No small proportion of J Paul's wealth came from his eye for good art, but it was never an investment for him - he genuinely loved art and collected it for its own sake and the pleasure it gave him. Accordingly the J Paul Getty Trust was created after his death, the world's largest cultural and philanthropic organisation dedicated to the visual arts.
His biggest hobbyhorse however is his fear for humanity - ie the homogenisation of the individual to become as pasteurized (and bland) as milk. He sees this as a disaster not only for the economy but for the future. Human progress depends on the world's free thinkers and eccentrics according to J Paul Getty. They may sometimes be a thorn in society's side, but they are also the innovators and the stimulus every society needs to carry on thinking, debating and evolving. And he himself had been a part of the pioneering world which achieved so much - a maverick. And remained a proud 'individualist' his entire life, who neither wanted nor expected to be approved of for his every opinion.
He accepts the need for sensible structures in society but rejects the push towards regimentation, akin to fascism.
How appalled he would be then that western society is now on the brink of mandatory organ donation, mandatory vehicle tracking, mandatory smart meters, mandatory vaccination and other questionable mandatories, with the prospect of human microchipping just around the corner. As for diversity of politics and viewpoints, that is also heavily discouraged in apparent Western democracies. We also see anomalies like street drugs freely available while Western governments do more to try and drive vitamins and homeopathy underground as alleged dangers to humanity!
His worst fears appear to be coming true, though friends assure me that we will soon be replaced by cyborgs, so that's all good then! Except that no one seems to have twigged that cyborgs won't be consumers yet as they start to replace all our blue collar jobs with more mundane self-service machines.

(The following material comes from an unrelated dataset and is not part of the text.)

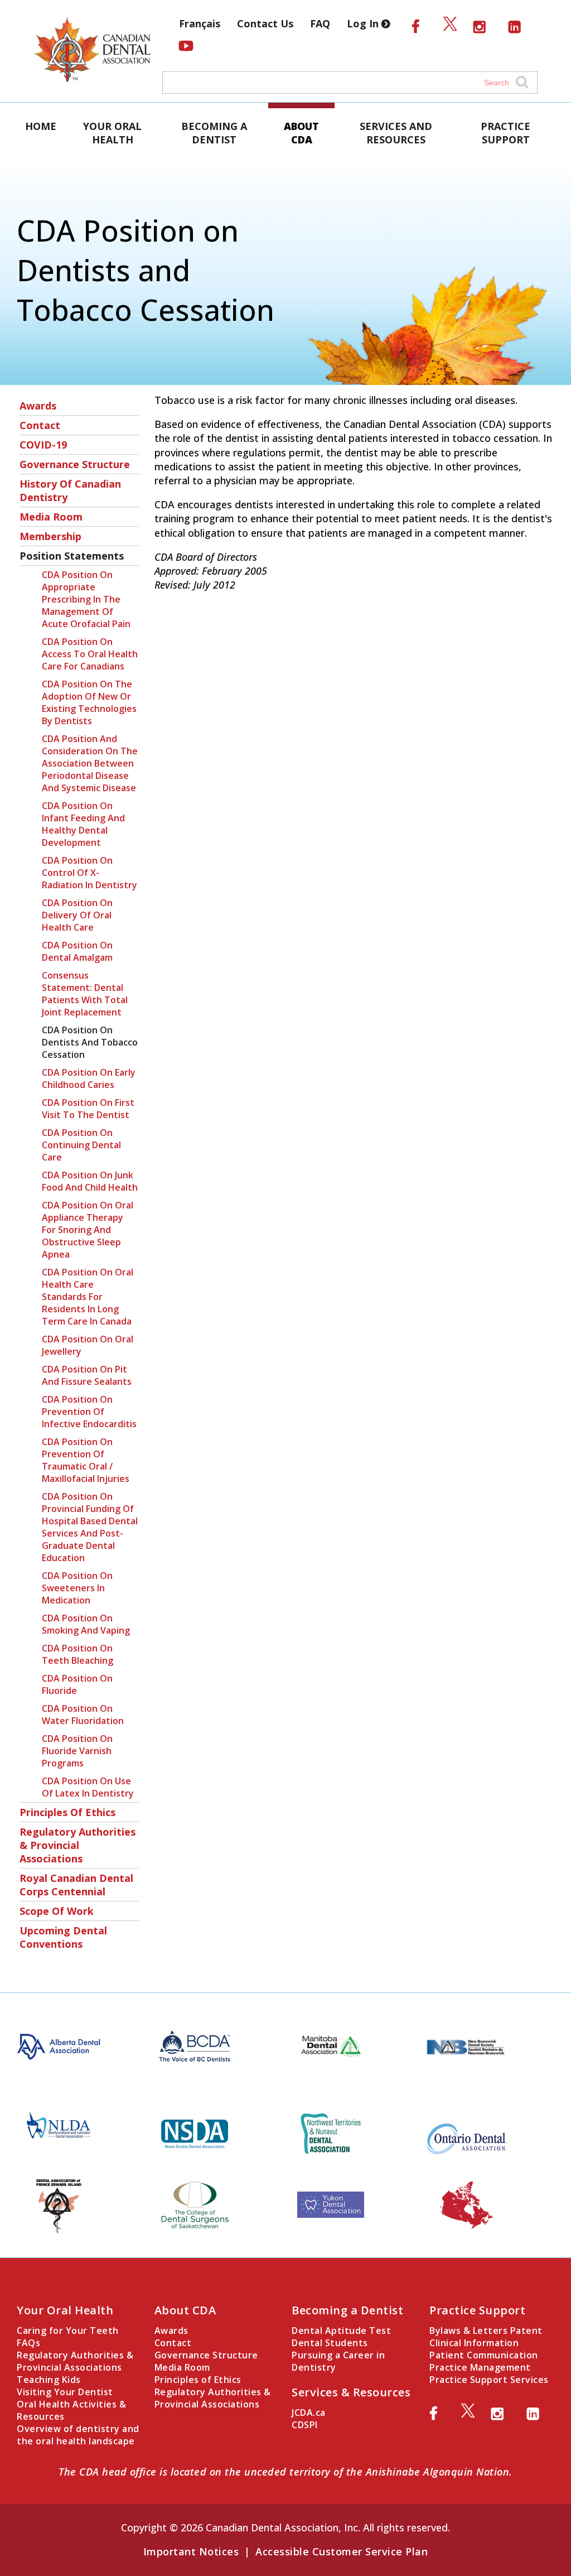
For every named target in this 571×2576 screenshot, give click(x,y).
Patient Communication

So patriarchal is this book that J Paul scarcely mentions women at all. It is all about a man's destiny and greatness and a man's obligations to humanity. As a female I could see this as insulting, but with my comedy hat on I choose to think; 'Hooray - he's let us girlies completely off the hook!' Notwithstanding, he was writing this in the days (1976) when women could still afford to be housewives and were strongly encouraged by society to be so and he himself was in the final year of his life at eighty four, a product of his times, as we all are.
On the other hand J Paul was clearly a very progressive and individualist thinker on every other level so, on that basis, I would have loved to have met him. I am sure he would forgive a fellow arts lover for being masculinely-challenged.